One thing, however, is certain: the options for extending this military campaign to Venezuela are built upon the feeble foundation that the U.S. is legitimately exercising the right of self-defense against TdA. And now, because of an attack that triggered congressional scrutiny, the administration is in a stronger position politically than ever thanks to Republican legislators endorsing this theory of international legality.

The real issue that was at stake during those closed door hearings was never really whether a possible war crime occurred, although the deaths that have resulted from the ‘second strike’ (like all the deaths resulting from this campaign) are highly problematic. The real issue was and remains the inherent invalidity of a U.S. assertion of wartime legal authority and a congressional majority that seems all too willing acquiesce to an administration that seems willing to bend law to the point of breaking to advance its policy agenda.

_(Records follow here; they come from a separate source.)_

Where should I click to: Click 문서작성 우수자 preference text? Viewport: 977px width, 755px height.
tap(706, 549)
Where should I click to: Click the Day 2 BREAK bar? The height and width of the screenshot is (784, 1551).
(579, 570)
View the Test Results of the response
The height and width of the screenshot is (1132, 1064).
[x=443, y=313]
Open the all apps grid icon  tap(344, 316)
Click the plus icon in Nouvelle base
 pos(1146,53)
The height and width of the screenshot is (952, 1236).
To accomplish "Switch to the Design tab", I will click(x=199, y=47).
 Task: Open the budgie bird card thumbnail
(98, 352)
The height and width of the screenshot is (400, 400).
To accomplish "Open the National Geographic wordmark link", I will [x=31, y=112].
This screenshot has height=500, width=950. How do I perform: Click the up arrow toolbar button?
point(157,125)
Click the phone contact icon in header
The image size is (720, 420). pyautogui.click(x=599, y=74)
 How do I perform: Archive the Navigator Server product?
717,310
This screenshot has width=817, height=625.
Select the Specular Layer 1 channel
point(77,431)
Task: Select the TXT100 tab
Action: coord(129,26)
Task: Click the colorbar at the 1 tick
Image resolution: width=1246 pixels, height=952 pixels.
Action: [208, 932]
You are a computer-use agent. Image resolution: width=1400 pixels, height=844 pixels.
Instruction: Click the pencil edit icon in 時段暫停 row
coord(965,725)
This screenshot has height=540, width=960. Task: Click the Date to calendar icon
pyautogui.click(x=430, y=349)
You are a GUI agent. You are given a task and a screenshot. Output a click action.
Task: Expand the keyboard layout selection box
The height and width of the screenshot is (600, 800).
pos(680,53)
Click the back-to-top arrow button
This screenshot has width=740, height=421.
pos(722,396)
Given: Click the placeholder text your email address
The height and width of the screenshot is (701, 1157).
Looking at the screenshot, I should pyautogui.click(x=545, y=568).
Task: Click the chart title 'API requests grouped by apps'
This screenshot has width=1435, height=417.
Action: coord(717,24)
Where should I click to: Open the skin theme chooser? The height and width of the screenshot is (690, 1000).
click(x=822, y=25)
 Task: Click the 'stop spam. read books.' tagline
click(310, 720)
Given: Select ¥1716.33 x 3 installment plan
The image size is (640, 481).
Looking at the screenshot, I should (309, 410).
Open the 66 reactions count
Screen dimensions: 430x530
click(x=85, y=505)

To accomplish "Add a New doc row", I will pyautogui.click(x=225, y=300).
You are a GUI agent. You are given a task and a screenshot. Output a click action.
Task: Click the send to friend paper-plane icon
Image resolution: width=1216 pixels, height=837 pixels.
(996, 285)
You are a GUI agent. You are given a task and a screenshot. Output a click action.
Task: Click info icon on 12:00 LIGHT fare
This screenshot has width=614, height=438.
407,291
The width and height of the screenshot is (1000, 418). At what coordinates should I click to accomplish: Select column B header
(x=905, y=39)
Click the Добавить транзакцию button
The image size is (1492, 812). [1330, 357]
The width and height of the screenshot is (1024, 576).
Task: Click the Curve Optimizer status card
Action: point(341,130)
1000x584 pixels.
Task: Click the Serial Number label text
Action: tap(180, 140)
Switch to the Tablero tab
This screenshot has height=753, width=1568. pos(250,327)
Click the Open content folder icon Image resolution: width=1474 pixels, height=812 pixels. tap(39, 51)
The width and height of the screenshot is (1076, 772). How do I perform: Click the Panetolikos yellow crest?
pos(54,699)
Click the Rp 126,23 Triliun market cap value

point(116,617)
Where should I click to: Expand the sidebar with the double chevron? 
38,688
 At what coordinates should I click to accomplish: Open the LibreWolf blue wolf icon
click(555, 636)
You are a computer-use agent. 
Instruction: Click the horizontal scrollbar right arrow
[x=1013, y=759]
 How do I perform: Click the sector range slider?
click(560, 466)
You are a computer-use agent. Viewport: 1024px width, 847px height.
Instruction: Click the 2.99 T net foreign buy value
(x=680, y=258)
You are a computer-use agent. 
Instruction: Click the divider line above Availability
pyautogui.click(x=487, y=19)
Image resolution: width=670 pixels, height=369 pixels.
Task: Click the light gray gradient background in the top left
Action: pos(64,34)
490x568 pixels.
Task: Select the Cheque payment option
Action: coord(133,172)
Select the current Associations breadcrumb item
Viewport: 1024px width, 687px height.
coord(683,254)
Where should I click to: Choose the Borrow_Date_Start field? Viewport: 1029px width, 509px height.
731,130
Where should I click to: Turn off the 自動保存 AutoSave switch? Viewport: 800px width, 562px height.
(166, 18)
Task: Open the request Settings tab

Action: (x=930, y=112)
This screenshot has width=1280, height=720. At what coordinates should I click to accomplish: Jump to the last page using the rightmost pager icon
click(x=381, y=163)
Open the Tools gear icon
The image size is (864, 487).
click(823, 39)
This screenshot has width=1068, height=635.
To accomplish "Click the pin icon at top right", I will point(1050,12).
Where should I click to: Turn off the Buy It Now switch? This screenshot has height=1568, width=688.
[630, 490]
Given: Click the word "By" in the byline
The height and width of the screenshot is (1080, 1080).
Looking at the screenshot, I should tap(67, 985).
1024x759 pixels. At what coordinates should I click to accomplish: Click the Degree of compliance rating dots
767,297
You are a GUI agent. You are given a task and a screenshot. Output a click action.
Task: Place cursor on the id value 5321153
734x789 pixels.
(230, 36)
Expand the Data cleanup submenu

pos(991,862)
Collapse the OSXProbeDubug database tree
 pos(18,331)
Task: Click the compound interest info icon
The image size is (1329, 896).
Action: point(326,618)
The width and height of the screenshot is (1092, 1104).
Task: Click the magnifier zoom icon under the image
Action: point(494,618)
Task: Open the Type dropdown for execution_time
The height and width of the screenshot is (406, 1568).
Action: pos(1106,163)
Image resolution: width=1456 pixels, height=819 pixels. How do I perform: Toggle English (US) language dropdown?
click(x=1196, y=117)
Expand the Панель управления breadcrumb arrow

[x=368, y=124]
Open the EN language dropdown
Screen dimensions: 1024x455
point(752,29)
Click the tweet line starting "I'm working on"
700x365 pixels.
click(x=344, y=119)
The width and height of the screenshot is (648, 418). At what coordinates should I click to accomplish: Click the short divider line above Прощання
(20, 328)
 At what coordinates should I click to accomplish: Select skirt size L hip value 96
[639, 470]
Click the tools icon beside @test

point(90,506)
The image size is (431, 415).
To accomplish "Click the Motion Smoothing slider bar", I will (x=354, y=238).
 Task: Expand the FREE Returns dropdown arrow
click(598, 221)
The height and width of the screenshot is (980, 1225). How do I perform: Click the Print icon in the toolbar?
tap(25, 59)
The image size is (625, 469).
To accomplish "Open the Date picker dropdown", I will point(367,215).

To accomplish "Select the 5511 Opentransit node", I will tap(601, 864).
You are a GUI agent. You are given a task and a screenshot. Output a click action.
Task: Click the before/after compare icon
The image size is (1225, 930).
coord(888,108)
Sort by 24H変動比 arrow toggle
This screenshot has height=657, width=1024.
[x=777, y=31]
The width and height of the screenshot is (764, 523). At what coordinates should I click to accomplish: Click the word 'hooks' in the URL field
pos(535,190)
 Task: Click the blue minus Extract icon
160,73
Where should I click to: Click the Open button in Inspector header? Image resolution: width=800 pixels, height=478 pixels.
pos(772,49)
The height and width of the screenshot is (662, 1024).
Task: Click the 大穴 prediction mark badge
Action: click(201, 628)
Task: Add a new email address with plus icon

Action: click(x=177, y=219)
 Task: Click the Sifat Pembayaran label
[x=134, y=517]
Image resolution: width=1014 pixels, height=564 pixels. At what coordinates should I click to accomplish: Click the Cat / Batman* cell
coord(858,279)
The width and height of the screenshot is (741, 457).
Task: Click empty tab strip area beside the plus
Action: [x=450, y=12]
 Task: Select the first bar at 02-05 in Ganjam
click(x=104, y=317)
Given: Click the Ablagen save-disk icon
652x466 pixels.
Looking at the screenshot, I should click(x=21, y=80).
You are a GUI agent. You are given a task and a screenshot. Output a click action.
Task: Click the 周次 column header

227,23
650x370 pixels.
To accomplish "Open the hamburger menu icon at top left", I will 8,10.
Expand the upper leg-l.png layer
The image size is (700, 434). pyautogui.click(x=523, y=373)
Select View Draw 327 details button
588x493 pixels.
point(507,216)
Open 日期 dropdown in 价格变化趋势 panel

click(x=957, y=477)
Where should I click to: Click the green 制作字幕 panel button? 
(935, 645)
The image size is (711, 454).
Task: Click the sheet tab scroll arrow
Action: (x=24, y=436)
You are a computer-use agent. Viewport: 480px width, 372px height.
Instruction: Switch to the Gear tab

Nicolas Maduro is a tyrant who has illegitimately clung to power contrary to the popular will of the Venezuelan people. His nefarious activities and anti-democratic rule justify U.S. efforts to force him out of power and enable restoration of genuine democracy in that country. What it does not justify is constructing a legal edifice built on an invalid foundation to justify going to war against Venezuela to achieve that goal. But now that the Trump administration has tested the political waters, that seems more likely than ever.

The Cipher Brief is committed to publishing a range of perspectives on national security issues submitted by deeply experienced national security professionals.

Opinions expressed are those of the author and do not represent the views or opinions of The Cipher Brief.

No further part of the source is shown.